**The request:** Rewrite the lines below from the one containing "Click the page number 5" through the one containing "803). tap(494, 393)", inclusive, as a numbered list with blank lines omitted.

**Given data:**
** Begin **

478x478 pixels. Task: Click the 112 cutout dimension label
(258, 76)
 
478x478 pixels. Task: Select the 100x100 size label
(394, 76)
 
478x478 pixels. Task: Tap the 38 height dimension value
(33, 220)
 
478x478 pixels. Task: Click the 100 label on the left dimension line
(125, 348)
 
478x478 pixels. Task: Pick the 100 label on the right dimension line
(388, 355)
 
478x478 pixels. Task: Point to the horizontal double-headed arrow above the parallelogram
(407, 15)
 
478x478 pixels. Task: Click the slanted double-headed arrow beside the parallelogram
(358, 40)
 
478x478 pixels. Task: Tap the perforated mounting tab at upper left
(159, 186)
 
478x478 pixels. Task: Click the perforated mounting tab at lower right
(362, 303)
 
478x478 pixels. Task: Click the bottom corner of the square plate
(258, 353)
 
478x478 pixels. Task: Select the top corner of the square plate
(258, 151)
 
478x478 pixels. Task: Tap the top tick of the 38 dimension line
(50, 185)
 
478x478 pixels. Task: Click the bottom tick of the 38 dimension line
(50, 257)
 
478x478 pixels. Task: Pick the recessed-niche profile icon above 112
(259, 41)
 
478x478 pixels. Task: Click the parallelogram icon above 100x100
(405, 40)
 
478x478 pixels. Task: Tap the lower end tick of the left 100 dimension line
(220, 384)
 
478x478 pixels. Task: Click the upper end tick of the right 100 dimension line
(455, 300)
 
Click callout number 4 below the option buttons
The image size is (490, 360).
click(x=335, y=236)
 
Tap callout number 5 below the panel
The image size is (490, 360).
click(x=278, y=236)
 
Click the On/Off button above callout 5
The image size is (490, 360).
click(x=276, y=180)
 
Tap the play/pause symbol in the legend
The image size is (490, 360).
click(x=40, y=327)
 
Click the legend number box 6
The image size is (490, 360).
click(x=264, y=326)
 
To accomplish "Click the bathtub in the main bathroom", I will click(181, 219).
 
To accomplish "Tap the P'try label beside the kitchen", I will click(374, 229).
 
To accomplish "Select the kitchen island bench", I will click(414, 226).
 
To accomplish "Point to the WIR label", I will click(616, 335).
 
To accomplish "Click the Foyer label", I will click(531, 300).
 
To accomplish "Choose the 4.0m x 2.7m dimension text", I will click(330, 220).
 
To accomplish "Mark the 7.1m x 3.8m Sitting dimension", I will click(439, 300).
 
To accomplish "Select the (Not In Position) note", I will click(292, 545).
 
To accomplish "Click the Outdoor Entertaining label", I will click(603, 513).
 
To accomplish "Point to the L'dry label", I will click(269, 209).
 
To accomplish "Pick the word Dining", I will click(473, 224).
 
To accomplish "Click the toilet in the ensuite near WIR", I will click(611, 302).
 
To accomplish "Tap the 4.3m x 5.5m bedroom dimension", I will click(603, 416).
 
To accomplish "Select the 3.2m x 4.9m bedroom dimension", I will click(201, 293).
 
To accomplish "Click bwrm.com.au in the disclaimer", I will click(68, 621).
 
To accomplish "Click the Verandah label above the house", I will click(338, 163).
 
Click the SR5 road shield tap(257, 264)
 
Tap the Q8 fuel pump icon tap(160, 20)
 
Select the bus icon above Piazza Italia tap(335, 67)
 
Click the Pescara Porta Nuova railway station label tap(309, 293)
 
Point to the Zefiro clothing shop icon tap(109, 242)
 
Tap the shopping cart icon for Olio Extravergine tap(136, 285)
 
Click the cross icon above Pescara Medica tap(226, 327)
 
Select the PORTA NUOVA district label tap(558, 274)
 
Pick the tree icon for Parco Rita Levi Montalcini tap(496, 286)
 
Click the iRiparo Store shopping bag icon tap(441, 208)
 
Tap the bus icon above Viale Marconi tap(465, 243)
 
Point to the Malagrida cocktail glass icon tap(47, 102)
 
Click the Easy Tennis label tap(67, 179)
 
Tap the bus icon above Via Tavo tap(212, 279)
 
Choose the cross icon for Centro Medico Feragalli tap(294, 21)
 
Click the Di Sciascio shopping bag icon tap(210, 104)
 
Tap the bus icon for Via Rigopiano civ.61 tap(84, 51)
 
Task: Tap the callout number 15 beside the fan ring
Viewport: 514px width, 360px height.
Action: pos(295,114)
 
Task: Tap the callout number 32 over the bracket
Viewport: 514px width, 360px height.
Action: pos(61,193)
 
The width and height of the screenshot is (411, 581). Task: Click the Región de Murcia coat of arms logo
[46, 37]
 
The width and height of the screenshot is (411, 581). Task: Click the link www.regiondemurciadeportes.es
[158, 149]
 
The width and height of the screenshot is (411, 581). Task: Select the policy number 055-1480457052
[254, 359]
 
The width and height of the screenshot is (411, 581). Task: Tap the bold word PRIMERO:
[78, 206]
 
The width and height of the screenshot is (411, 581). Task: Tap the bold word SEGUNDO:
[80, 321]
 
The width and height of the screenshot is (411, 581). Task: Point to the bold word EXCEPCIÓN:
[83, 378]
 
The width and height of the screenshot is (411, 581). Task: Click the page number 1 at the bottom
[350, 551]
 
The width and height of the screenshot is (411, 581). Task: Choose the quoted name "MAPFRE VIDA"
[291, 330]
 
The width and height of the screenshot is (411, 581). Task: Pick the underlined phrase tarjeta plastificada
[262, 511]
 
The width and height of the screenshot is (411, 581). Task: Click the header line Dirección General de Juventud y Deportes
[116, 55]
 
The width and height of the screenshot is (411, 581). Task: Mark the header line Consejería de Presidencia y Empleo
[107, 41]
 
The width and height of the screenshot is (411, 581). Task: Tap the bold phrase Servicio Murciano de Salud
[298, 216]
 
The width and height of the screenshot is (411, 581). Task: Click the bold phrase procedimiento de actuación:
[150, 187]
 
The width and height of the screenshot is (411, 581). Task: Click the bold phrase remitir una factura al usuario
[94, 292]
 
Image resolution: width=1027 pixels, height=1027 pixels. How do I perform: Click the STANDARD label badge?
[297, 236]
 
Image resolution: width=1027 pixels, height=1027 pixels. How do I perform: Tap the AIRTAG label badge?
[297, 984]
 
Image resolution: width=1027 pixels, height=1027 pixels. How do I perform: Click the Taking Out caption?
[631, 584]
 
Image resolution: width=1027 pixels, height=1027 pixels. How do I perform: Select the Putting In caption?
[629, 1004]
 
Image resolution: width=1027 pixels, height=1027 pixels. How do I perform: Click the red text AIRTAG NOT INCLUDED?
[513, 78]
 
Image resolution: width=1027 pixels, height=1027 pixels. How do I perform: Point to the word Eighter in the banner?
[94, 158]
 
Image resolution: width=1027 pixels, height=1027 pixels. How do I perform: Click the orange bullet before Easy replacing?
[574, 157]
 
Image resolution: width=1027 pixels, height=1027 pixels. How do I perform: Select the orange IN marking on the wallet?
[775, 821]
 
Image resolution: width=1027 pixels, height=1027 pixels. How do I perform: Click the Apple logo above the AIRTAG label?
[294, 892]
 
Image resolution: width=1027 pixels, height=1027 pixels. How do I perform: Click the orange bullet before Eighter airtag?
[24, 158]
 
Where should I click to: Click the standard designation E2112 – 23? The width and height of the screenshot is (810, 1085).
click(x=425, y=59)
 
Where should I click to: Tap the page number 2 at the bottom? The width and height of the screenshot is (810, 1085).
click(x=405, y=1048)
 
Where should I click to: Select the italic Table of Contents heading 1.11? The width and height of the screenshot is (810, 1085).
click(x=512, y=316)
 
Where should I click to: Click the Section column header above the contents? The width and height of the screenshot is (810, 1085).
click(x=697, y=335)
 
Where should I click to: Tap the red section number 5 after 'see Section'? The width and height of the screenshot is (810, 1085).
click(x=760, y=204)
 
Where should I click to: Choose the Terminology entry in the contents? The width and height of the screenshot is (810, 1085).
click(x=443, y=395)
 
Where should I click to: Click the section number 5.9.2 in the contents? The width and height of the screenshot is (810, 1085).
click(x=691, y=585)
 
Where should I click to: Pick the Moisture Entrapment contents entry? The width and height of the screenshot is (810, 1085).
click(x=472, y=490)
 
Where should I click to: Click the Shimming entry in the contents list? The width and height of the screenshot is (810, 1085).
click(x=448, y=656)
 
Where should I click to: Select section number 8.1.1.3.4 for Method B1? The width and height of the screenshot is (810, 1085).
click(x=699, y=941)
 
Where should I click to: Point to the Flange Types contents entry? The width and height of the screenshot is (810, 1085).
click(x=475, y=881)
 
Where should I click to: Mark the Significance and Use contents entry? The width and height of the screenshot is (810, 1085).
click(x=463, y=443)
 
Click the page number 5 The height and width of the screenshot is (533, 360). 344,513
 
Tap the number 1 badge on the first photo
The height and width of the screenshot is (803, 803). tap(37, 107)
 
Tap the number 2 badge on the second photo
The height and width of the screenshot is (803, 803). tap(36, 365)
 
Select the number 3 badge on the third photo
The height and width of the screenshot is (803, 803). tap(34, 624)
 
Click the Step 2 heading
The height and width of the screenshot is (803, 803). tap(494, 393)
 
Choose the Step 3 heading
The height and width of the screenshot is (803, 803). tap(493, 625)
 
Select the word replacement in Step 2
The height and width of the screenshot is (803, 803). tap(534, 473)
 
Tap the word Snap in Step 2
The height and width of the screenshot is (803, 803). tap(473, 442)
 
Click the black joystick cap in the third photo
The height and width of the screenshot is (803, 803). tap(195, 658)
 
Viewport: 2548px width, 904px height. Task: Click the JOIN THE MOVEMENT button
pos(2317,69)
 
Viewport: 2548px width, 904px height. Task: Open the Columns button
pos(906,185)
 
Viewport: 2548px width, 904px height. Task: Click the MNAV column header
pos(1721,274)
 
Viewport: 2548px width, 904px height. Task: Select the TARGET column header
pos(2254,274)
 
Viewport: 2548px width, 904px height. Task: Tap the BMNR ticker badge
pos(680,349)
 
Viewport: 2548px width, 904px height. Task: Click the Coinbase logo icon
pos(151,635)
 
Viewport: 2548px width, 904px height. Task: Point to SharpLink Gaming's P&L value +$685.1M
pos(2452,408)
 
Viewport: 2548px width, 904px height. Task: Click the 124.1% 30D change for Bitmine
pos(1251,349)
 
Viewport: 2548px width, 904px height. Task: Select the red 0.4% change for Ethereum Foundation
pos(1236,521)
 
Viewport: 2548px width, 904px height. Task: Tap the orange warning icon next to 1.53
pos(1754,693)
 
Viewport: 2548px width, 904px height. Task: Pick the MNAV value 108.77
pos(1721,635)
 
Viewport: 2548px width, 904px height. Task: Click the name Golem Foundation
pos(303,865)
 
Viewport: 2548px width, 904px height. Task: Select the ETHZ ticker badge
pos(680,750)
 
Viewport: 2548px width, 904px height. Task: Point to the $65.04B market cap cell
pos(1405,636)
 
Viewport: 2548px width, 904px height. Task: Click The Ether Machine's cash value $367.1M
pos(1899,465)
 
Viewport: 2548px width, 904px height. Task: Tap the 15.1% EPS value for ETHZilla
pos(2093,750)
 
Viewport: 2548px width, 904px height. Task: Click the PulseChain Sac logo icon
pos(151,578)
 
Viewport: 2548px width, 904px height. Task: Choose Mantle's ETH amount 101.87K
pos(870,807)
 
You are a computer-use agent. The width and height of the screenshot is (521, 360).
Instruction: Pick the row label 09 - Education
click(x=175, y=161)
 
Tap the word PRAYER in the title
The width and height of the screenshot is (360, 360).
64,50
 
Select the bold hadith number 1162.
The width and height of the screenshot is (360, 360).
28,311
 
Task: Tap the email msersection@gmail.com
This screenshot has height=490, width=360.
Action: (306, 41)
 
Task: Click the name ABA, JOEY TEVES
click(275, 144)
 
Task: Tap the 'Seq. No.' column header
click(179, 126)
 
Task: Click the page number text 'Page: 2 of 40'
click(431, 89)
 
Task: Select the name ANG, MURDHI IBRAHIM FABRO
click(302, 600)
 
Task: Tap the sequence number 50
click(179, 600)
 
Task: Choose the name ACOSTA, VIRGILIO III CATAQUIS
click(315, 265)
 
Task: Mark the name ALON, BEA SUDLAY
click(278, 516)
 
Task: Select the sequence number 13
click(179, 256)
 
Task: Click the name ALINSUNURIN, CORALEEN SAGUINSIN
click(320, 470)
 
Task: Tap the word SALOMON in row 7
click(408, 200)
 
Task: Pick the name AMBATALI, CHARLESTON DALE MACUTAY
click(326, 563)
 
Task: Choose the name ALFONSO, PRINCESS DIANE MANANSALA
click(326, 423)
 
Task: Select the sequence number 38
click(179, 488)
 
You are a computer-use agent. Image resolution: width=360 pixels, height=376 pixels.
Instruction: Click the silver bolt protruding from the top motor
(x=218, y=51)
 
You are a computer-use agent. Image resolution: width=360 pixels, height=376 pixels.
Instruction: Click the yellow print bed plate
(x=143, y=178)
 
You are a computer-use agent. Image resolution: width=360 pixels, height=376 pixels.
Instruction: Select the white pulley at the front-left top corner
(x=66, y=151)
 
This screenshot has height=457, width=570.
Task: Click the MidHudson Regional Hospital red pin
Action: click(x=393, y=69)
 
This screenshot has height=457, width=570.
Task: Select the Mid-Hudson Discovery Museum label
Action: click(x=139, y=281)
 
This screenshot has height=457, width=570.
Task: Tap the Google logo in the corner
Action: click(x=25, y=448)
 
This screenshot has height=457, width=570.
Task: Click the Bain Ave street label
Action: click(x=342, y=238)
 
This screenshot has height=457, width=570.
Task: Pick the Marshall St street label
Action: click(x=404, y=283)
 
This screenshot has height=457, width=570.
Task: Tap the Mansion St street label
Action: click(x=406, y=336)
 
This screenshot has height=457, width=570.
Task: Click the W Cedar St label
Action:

** End **

**Task solution:**
1. Click the page number 5 The height and width of the screenshot is (533, 360). 344,513
2. Tap the number 1 badge on the first photo
3. The height and width of the screenshot is (803, 803). tap(37, 107)
4. Tap the number 2 badge on the second photo
5. The height and width of the screenshot is (803, 803). tap(36, 365)
6. Select the number 3 badge on the third photo
7. The height and width of the screenshot is (803, 803). tap(34, 624)
8. Click the Step 2 heading
9. The height and width of the screenshot is (803, 803). tap(494, 393)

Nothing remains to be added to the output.